Ear, Nose & Throat Journal2023, Vol. 102(12) 762–764© The Author(s) 2022Article reuse guidelines:sagepub.com/journals-permissionsDOI: 10.1177/01455613221080074journals.sagepub.com/home/ear
Oncocytic carcinoma (OC) is a pretty rare malignant neoplasm. Oncocytic carcinomas mainly occur in major salivary glands but infrequently occur in minor salivary glands. We report a case of OC occurring in the retromolar glands involving the ipsilateral tonsil, which has not been reported in the English literature. This case may expand the database of OC, and provide diagnosis and treatment ideas for clinicians.

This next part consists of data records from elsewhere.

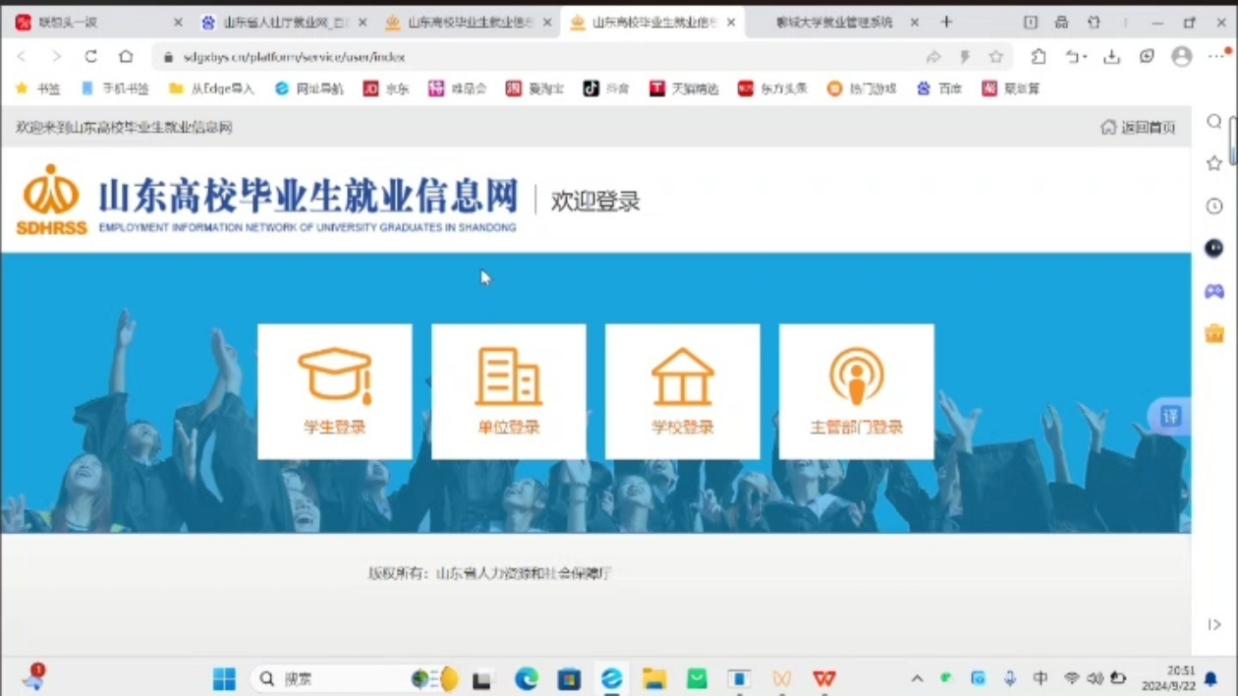Return to homepage link at top right

(x=1138, y=127)
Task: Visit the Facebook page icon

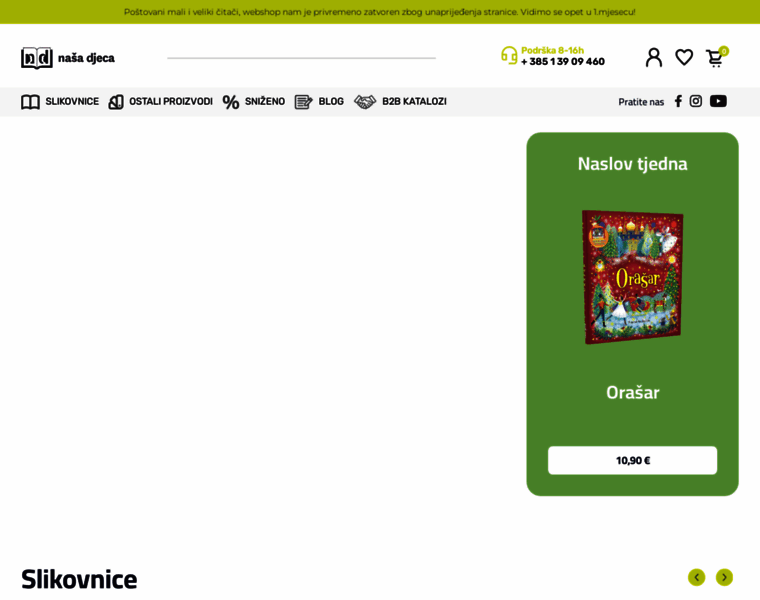Action: [678, 101]
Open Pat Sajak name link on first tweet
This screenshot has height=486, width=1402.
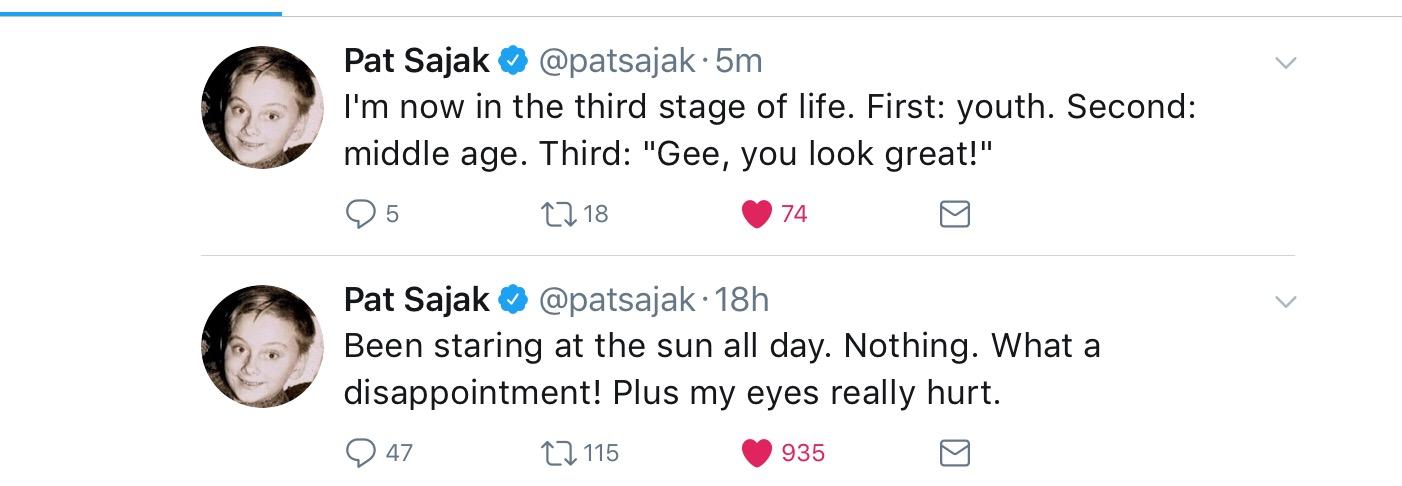point(416,61)

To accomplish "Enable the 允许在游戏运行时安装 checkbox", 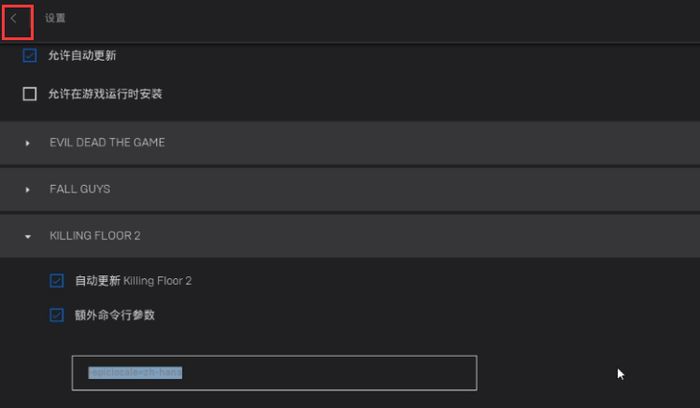I will coord(30,94).
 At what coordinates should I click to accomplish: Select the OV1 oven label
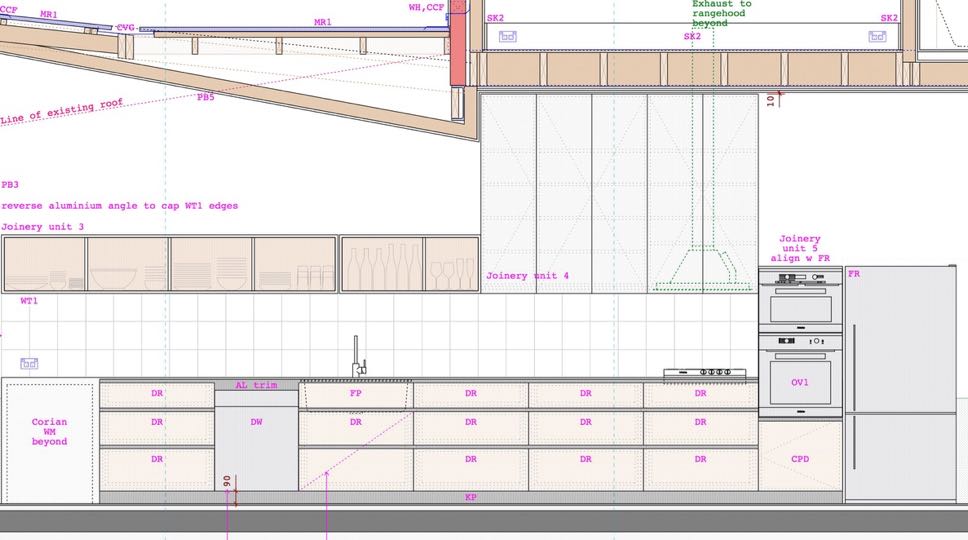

Keywordsoncocytic carcinoma, retromolar area, retromolar gland, tonsil
Oncocytic carcinoma (OC) of salivary glands is a kind of rare malignant epithelial tumor, which accounts for only .18% of all salivary gland carcinomas.1 The salivary gland-derived OC was first described by Baure in 1953,2 and was included for the first time in the World Health Organization (WHO)’s salivary gland tumor classification in 1991.3 Most cases occur in the parotid glands, and a small number of cases involve the submandibular glands, palatine glands, and labial glands.4-6 This article describes a rare case of OC in retromolar glands involving ipsilateral tonsil.

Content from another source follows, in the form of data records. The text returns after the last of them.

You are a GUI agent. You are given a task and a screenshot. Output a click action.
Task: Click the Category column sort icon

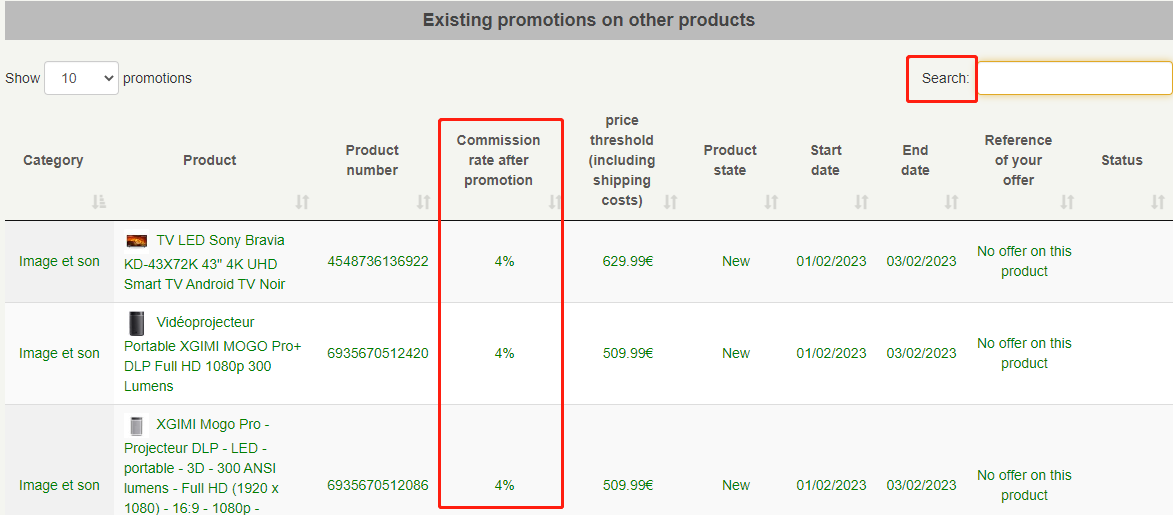coord(98,202)
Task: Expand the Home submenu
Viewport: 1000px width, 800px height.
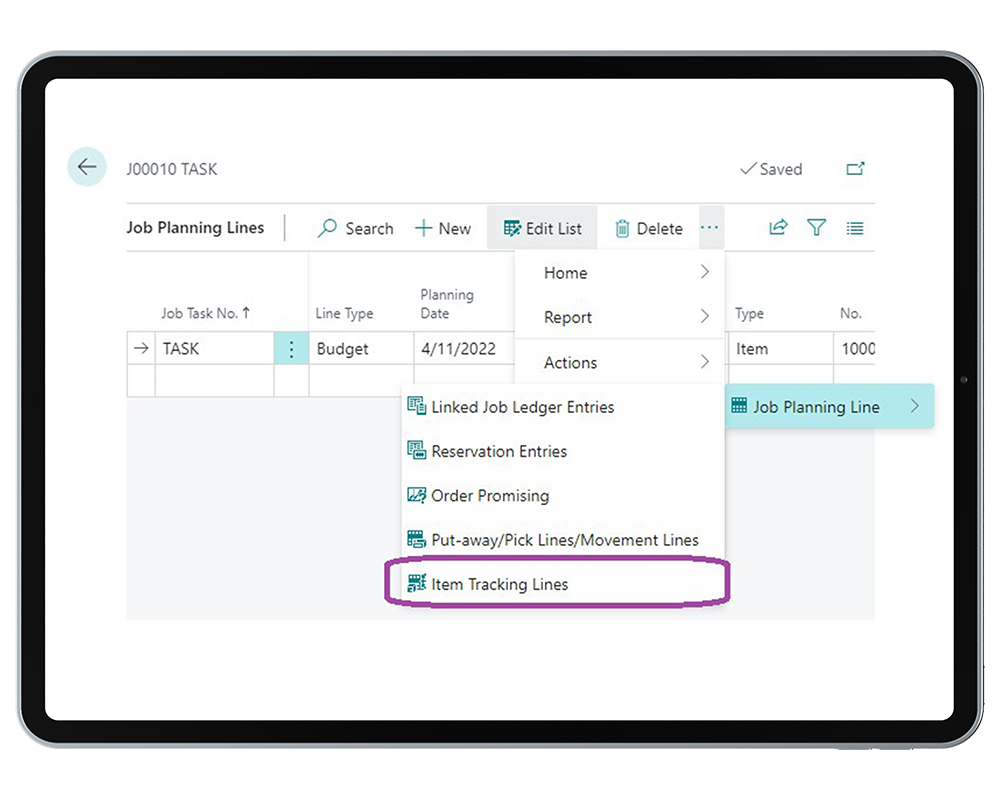Action: (619, 273)

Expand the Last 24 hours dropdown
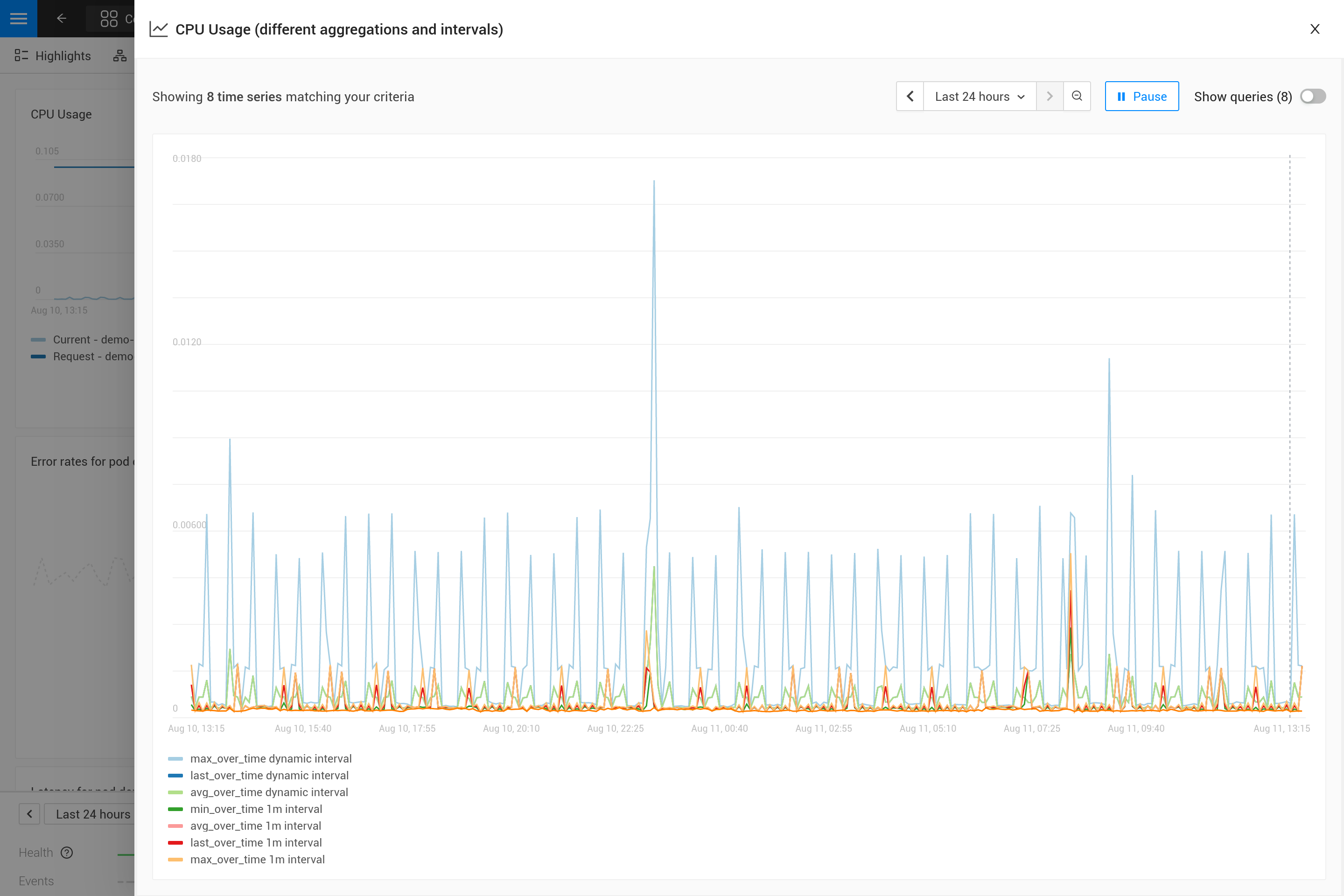pyautogui.click(x=979, y=96)
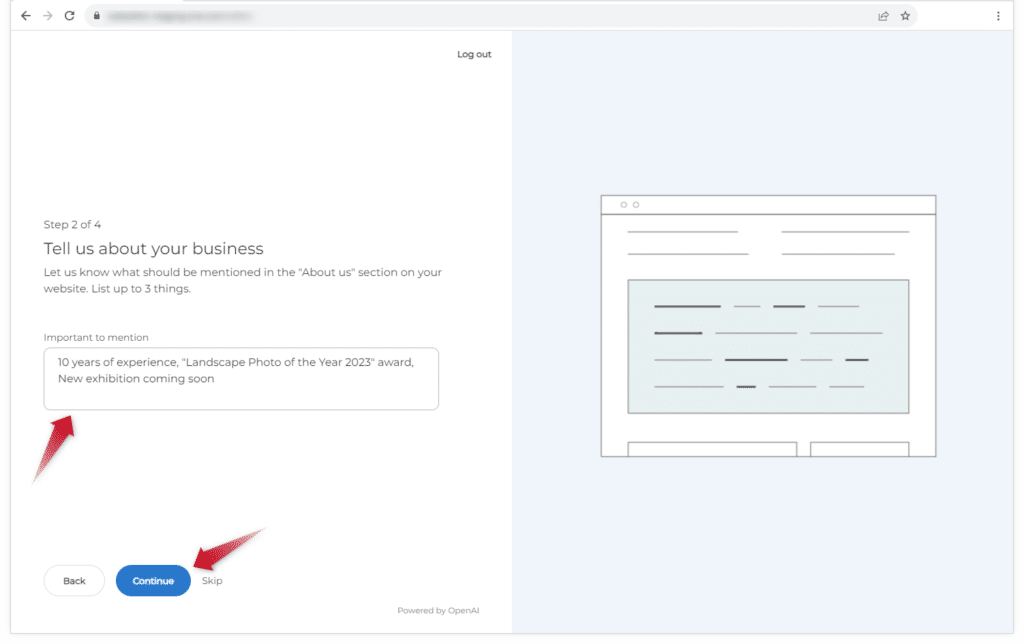Bookmark this page with the star
1024x644 pixels.
point(905,16)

A 56-year-old Chinese female suffered from swelling and pain in the retromolar area for nearly a month. Physical examination showed a tough, irregular mass about 2*3 cm in size with telangiectasia on the surface. No dysfunction of the lingual nerve and inferior alveolar nerve was detected. No diseased lymph nodes were touched on both sides of the neck. Doppler ultrasound revealed a solid hypoechoic tumor under the base of the tongue. Computed tomography (CT) showed alveolar bone destruction in the left retromolar area (Figure 1). The patient presented an unremarkable medical history. The preoperative biopsy indicated the lesion was a malignant epithelial-derived tumor. Intraoperatively, we extendedly removed the tumor including part of the mandible and the ipsilateral tonsil. The sentinel lymph node biopsy showed no tumor cells in the lymph node; therefore, no neck dissection was carried out.

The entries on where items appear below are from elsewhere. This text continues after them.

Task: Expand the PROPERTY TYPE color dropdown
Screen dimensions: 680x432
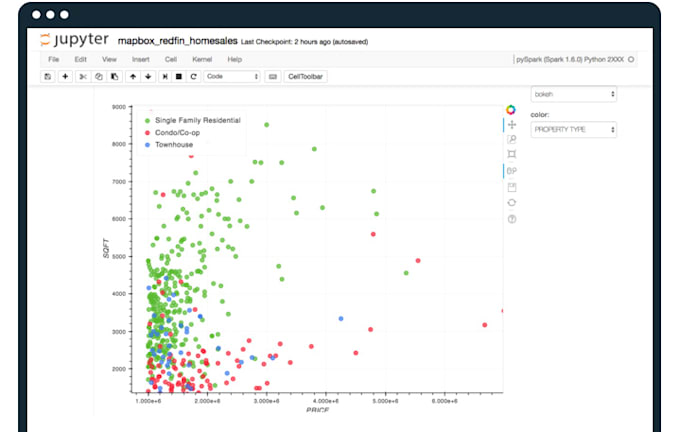Action: 573,129
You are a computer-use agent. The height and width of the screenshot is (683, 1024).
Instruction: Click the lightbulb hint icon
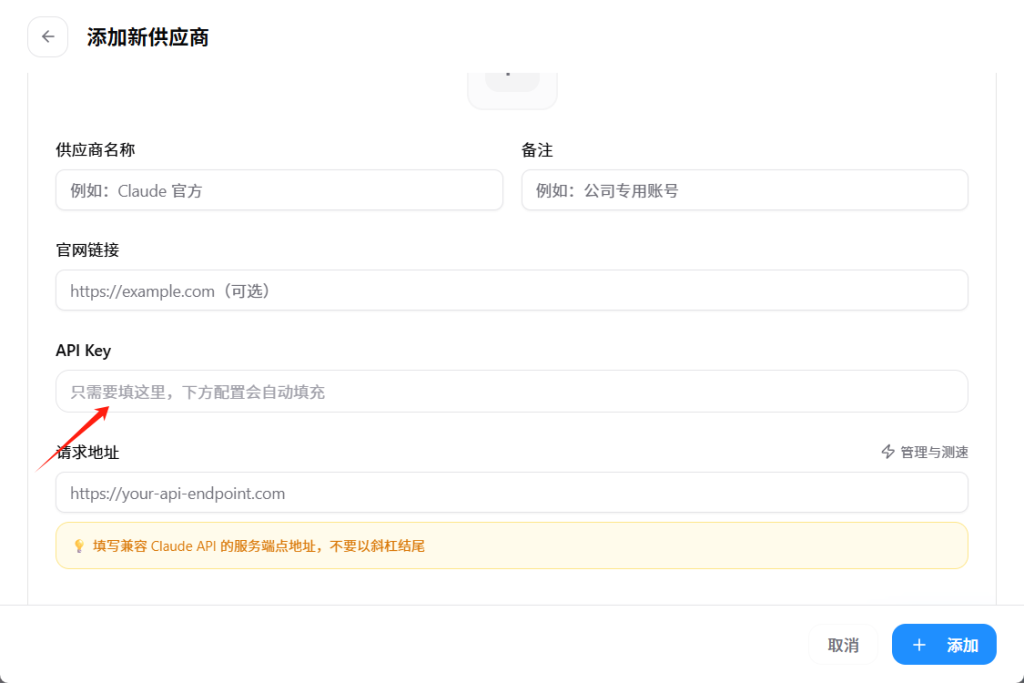point(79,546)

Histopathology revealed that carcinoma cells were arranged in alveolar nests, and infiltrated the surrounding glands (Figure 2A). The cells had abundant granular eosinophilic cytoplasm and vehicular nuclei with prominent nucleoli, some cells had binucleate or multinucleate, but mitotic phase was rare. Immunohistochemically, the carcinoma cells reacted positively for cytokeratin 7 (CK7) (Figure 2B), but negative for cytokeratin 5/6 (CK5/6), P63 protein, calponin, S-100 protein, human epidermal growth factor receptor 2 (HER-2), vimentin, and smooth muscle actin (SMA). The positive rate of ki-67 was 5-10%.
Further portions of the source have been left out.